## What is being asked
Check every line of the data for the string "newsletter" and copy the ones that have it.
Supplied records START
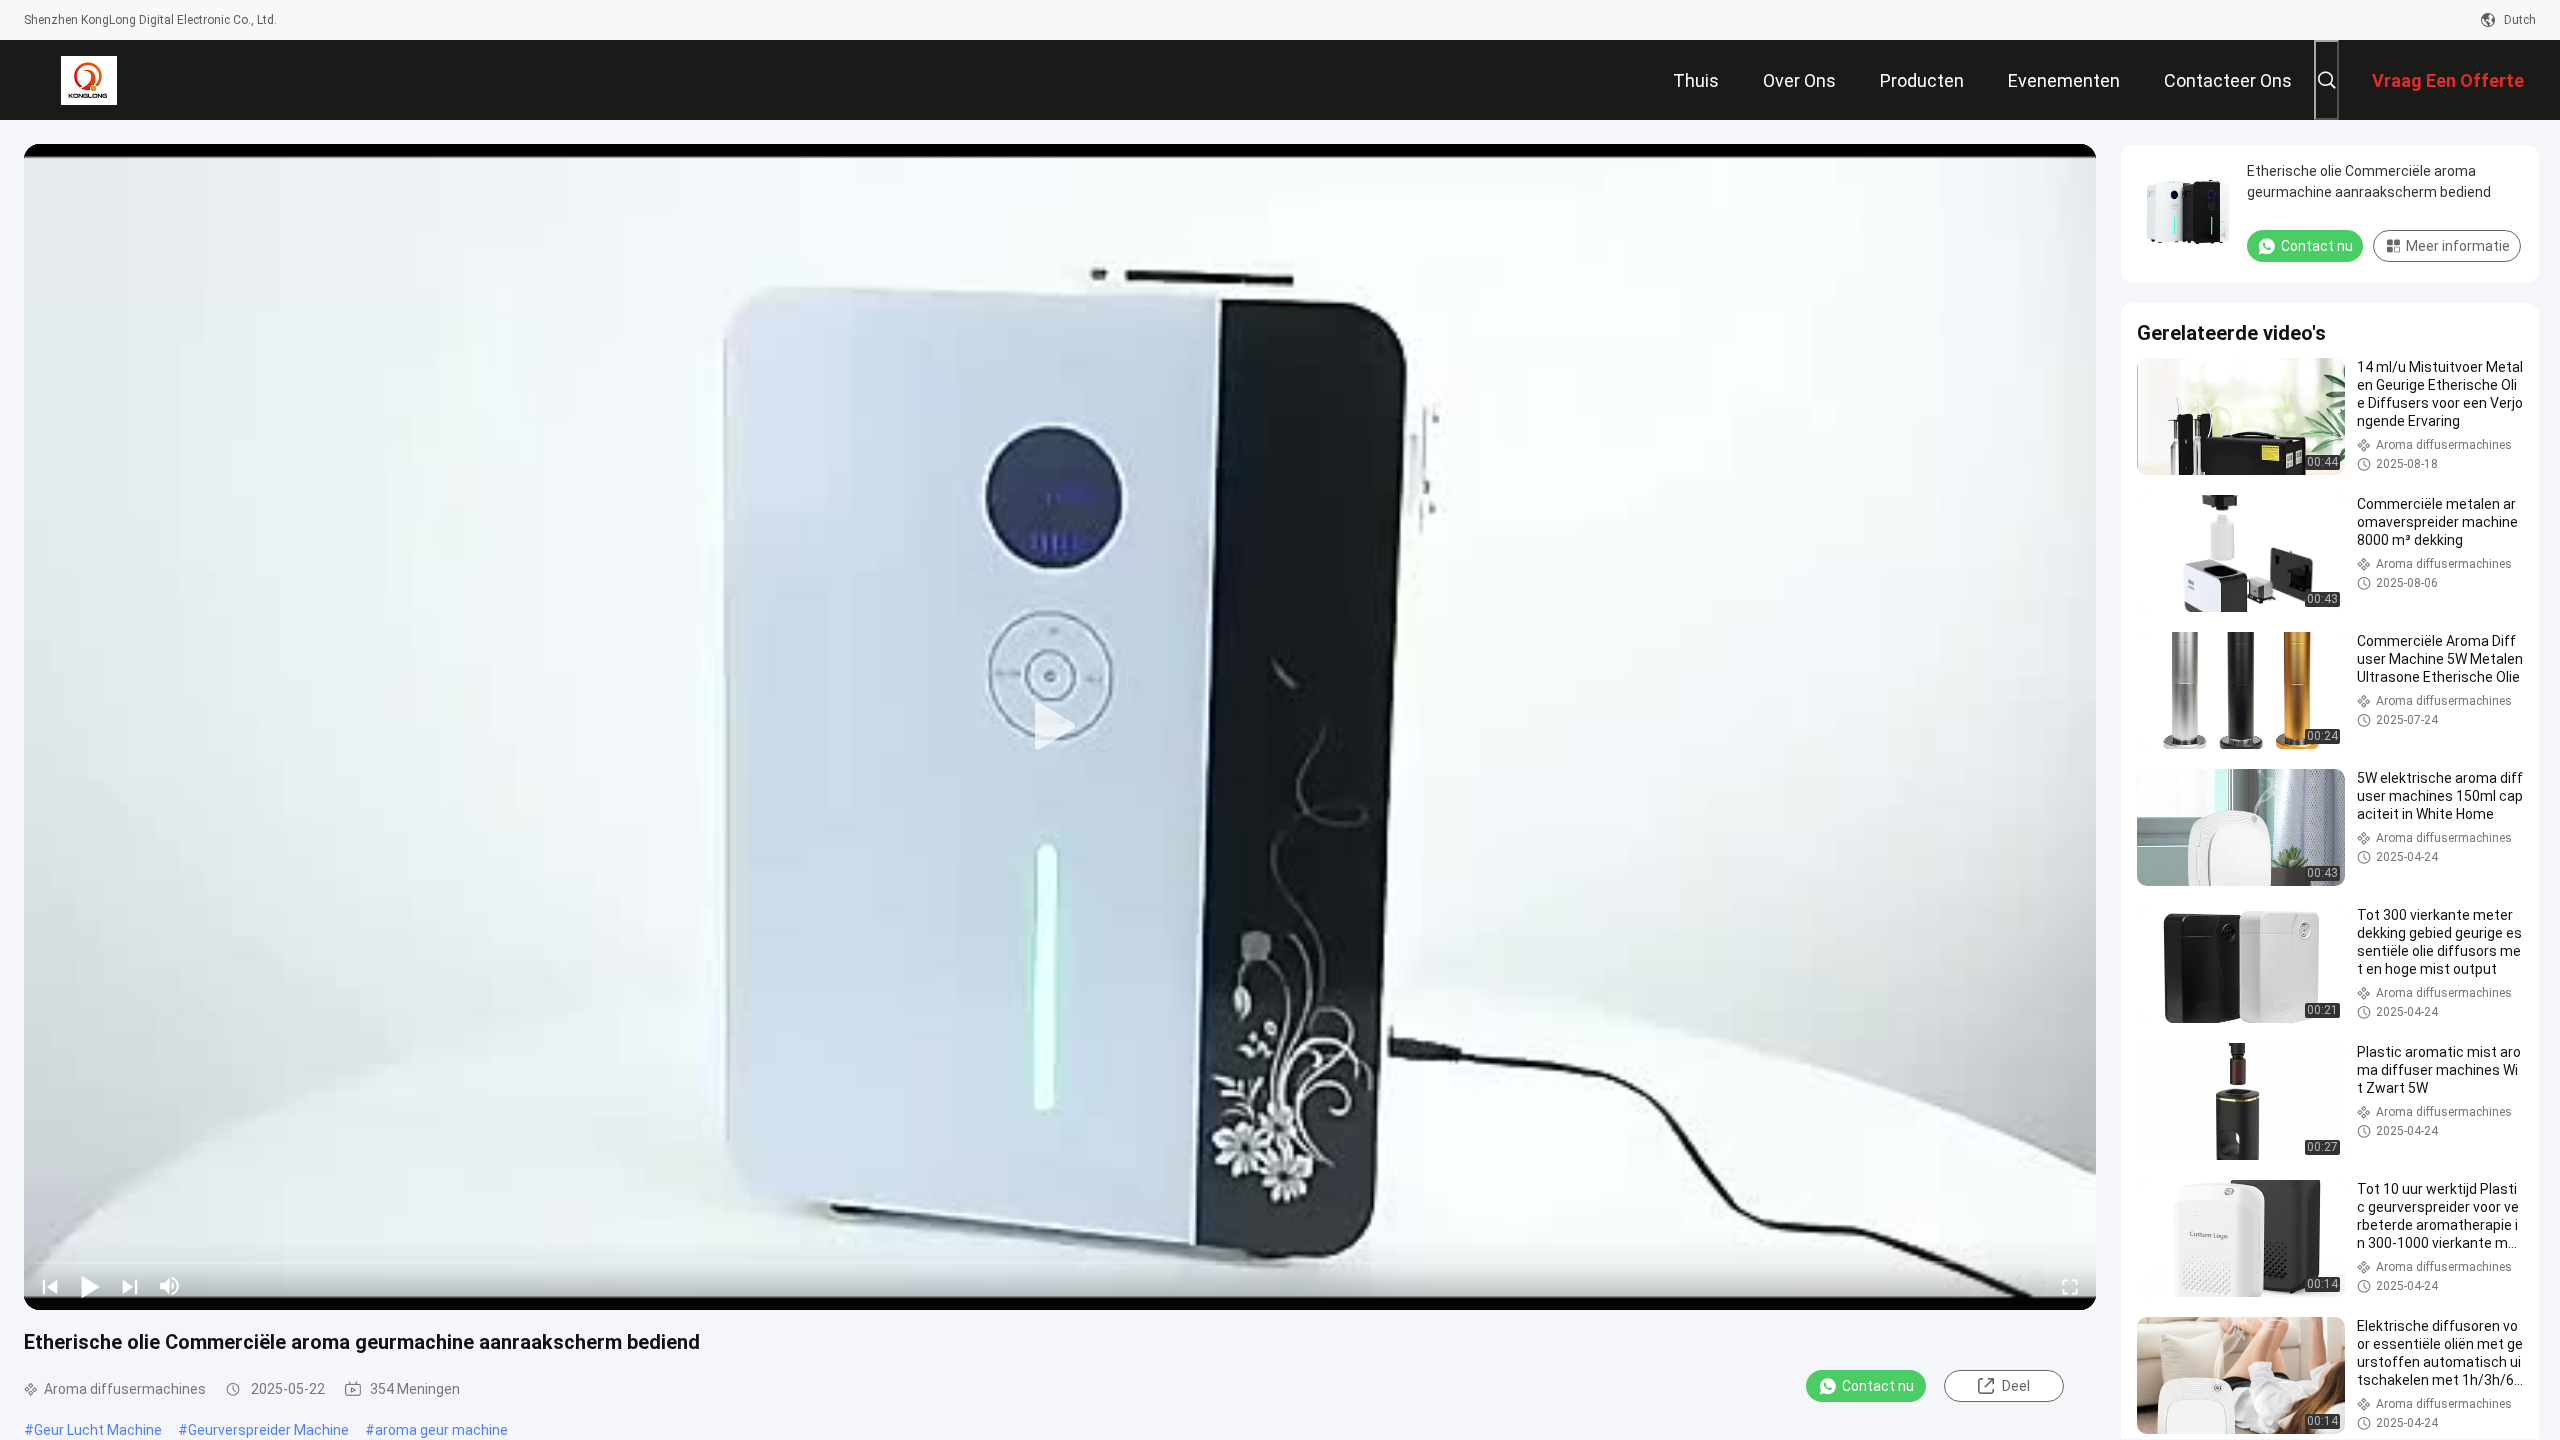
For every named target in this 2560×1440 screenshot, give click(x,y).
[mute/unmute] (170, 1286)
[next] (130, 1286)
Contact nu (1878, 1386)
Supplied records END
Supplied records START
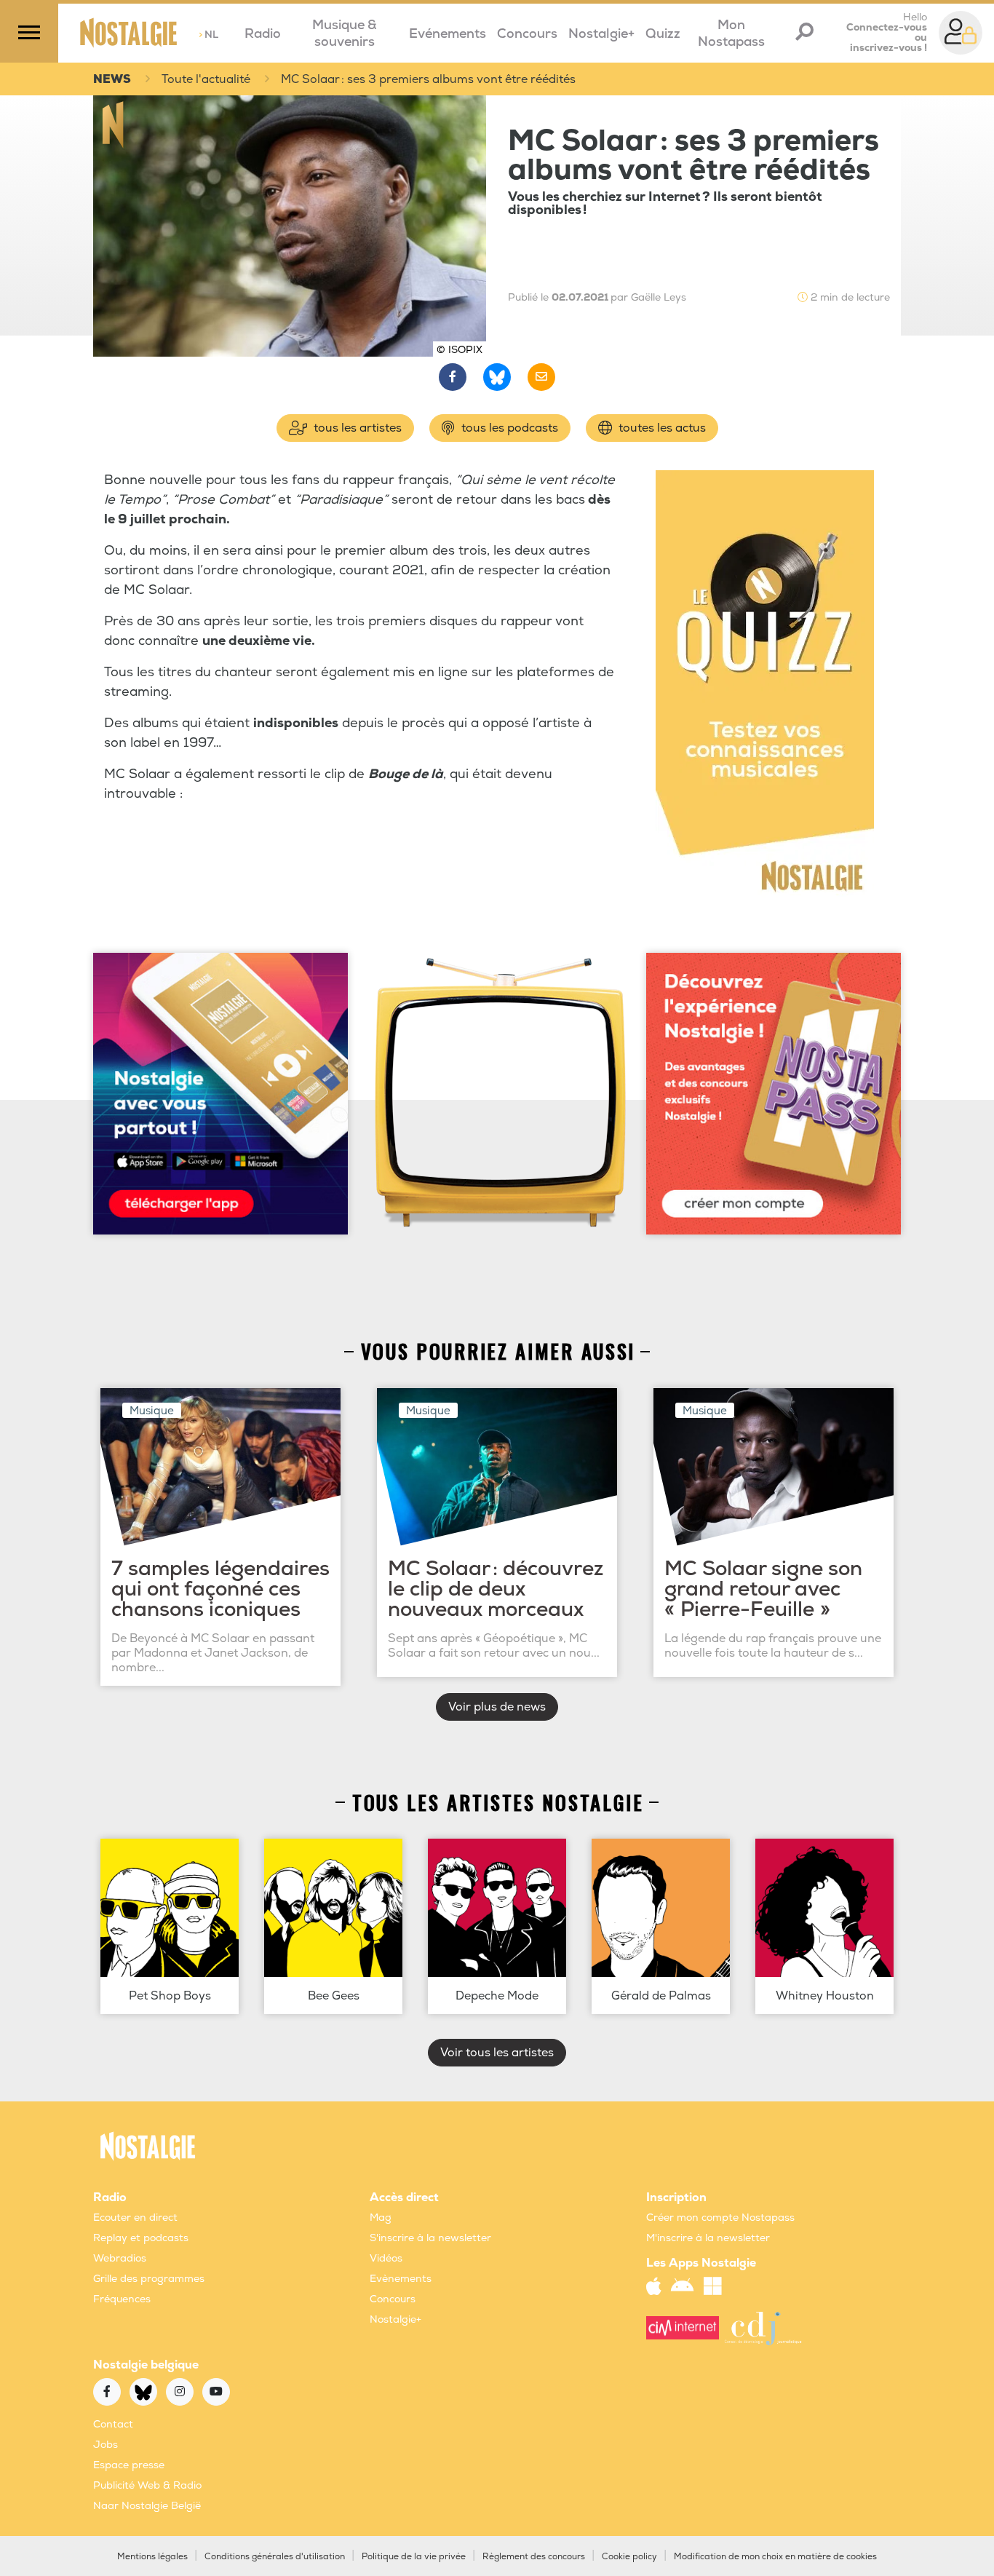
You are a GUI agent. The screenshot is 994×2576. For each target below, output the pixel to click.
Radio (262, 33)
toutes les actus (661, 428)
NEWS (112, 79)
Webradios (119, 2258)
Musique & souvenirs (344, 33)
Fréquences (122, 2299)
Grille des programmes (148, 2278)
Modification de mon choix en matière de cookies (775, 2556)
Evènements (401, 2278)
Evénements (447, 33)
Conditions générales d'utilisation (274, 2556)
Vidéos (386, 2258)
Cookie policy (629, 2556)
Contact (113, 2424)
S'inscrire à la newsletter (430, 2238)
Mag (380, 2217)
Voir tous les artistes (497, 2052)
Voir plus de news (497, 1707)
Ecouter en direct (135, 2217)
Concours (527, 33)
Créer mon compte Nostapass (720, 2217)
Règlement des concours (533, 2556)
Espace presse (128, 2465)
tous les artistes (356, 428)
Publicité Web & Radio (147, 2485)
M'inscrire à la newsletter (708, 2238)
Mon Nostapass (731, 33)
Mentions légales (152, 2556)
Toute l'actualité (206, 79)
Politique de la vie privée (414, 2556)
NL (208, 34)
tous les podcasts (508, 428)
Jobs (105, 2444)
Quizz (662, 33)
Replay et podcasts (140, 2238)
Supplied records END
## Response below
S'inscrire à la newsletter (430, 2238)
M'inscrire à la newsletter (708, 2238)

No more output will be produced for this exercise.